*Given data:*
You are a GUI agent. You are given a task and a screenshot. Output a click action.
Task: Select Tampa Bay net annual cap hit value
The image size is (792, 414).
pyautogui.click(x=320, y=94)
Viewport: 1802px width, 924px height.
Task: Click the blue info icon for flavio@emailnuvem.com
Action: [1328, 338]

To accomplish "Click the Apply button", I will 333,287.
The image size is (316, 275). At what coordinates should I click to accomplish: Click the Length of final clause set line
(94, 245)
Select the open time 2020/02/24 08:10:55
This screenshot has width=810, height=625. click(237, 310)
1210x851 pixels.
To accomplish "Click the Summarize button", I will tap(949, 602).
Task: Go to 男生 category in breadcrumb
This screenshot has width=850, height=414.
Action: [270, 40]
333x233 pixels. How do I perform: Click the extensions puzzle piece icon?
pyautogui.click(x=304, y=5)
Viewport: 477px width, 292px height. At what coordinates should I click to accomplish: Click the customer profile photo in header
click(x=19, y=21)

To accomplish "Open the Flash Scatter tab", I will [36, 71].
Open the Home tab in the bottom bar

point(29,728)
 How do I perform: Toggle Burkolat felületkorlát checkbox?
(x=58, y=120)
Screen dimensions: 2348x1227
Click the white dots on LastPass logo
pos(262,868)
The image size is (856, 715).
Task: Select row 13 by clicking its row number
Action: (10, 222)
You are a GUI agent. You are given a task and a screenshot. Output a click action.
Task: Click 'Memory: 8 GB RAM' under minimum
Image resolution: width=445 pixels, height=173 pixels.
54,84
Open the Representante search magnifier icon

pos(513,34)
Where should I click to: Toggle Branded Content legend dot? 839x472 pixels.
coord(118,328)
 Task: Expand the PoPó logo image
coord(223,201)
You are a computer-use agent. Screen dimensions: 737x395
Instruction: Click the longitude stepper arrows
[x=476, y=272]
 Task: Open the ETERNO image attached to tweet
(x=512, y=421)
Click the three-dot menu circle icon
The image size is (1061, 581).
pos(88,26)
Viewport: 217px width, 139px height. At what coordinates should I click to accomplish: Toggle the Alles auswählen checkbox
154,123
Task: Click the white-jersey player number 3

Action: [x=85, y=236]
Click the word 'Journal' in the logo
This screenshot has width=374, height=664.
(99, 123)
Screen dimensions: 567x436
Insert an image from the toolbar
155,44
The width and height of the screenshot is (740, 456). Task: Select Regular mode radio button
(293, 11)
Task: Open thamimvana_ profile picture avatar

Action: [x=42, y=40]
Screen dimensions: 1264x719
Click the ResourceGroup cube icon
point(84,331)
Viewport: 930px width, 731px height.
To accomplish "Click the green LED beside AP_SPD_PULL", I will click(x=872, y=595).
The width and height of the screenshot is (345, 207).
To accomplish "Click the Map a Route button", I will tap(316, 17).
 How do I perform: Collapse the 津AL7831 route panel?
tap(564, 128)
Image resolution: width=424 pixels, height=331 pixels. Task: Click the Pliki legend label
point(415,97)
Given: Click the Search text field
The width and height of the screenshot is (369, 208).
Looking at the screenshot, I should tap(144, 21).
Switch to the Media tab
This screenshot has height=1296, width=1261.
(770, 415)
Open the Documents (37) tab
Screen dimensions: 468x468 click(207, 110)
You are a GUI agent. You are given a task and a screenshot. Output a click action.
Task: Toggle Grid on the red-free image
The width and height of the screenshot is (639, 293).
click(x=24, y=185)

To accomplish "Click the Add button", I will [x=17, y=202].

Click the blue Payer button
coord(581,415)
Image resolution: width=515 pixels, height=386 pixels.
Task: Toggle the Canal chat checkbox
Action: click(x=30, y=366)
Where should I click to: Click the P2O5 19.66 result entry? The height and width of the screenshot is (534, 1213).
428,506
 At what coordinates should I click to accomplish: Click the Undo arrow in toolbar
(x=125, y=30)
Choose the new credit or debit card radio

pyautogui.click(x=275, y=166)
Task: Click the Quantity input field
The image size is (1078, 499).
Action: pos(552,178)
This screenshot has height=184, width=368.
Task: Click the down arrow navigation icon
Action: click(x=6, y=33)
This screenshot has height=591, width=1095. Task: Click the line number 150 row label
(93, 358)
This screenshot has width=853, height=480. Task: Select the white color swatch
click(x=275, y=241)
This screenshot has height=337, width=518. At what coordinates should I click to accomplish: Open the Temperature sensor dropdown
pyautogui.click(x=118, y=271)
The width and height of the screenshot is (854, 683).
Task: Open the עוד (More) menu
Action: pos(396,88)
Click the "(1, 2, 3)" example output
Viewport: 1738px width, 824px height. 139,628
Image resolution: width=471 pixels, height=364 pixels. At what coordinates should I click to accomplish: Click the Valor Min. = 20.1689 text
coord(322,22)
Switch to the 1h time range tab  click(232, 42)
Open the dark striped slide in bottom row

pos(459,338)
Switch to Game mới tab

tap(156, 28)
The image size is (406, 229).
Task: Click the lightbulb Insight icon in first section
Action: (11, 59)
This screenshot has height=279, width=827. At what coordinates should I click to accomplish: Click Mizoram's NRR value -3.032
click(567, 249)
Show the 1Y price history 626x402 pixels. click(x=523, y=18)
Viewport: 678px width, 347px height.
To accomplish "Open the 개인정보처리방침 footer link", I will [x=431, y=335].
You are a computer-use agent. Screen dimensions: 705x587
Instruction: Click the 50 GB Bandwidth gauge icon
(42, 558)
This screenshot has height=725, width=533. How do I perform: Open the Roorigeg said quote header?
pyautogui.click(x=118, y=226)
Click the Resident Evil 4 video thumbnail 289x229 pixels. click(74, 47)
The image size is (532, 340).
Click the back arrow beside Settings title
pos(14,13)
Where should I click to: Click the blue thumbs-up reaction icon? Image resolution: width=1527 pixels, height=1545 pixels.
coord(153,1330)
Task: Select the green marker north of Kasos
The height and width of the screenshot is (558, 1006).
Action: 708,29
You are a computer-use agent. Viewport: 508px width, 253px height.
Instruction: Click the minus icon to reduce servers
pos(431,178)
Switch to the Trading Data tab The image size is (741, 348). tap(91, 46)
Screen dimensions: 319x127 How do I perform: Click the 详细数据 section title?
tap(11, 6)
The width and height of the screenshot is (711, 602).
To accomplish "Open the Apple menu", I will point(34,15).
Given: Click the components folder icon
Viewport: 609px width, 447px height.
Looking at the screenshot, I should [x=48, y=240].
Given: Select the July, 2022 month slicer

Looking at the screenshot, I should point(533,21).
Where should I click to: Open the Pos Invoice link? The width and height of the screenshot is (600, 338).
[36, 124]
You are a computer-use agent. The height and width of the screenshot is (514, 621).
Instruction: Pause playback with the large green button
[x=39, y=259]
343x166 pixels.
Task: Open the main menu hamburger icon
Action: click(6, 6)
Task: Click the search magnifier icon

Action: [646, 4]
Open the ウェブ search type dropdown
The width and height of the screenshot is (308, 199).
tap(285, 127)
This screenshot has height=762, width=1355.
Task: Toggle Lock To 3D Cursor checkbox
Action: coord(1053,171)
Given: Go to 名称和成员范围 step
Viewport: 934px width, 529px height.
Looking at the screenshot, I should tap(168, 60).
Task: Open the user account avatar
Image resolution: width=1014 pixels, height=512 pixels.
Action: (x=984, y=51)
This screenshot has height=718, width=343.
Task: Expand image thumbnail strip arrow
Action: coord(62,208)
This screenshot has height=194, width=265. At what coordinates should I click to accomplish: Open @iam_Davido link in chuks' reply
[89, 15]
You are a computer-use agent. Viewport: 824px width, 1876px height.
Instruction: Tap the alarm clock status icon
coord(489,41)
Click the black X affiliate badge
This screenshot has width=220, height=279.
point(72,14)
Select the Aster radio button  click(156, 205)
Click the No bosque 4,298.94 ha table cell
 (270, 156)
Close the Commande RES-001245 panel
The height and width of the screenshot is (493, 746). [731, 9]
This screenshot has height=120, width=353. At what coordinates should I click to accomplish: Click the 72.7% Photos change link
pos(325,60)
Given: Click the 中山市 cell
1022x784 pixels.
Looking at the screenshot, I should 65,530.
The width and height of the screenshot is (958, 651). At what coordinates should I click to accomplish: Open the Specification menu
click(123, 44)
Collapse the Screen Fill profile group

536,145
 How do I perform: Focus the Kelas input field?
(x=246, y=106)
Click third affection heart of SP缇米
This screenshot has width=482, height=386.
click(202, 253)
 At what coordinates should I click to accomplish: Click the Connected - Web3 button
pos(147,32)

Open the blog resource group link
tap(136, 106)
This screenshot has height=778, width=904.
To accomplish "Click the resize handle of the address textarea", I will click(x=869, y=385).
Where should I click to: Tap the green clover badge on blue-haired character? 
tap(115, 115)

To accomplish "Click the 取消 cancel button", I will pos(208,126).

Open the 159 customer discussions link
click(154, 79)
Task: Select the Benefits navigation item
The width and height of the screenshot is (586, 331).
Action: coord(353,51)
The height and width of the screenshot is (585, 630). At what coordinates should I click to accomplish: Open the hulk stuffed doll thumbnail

*Action item:* Within the material above, extract exactly the lines that start at the line containing "The image size is (792, 414)." and stop after the line containing "Screen dimensions: 2348x1227", and only those.

*Output:*
The image size is (792, 414).
pyautogui.click(x=320, y=94)
Viewport: 1802px width, 924px height.
Task: Click the blue info icon for flavio@emailnuvem.com
Action: [1328, 338]

To accomplish "Click the Apply button", I will 333,287.
The image size is (316, 275). At what coordinates should I click to accomplish: Click the Length of final clause set line
(94, 245)
Select the open time 2020/02/24 08:10:55
This screenshot has width=810, height=625. click(237, 310)
1210x851 pixels.
To accomplish "Click the Summarize button", I will tap(949, 602).
Task: Go to 男生 category in breadcrumb
This screenshot has width=850, height=414.
Action: [270, 40]
333x233 pixels. How do I perform: Click the extensions puzzle piece icon?
pyautogui.click(x=304, y=5)
Viewport: 477px width, 292px height. At what coordinates should I click to accomplish: Click the customer profile photo in header
click(x=19, y=21)

To accomplish "Open the Flash Scatter tab", I will [36, 71].
Open the Home tab in the bottom bar

point(29,728)
 How do I perform: Toggle Burkolat felületkorlát checkbox?
(x=58, y=120)
Screen dimensions: 2348x1227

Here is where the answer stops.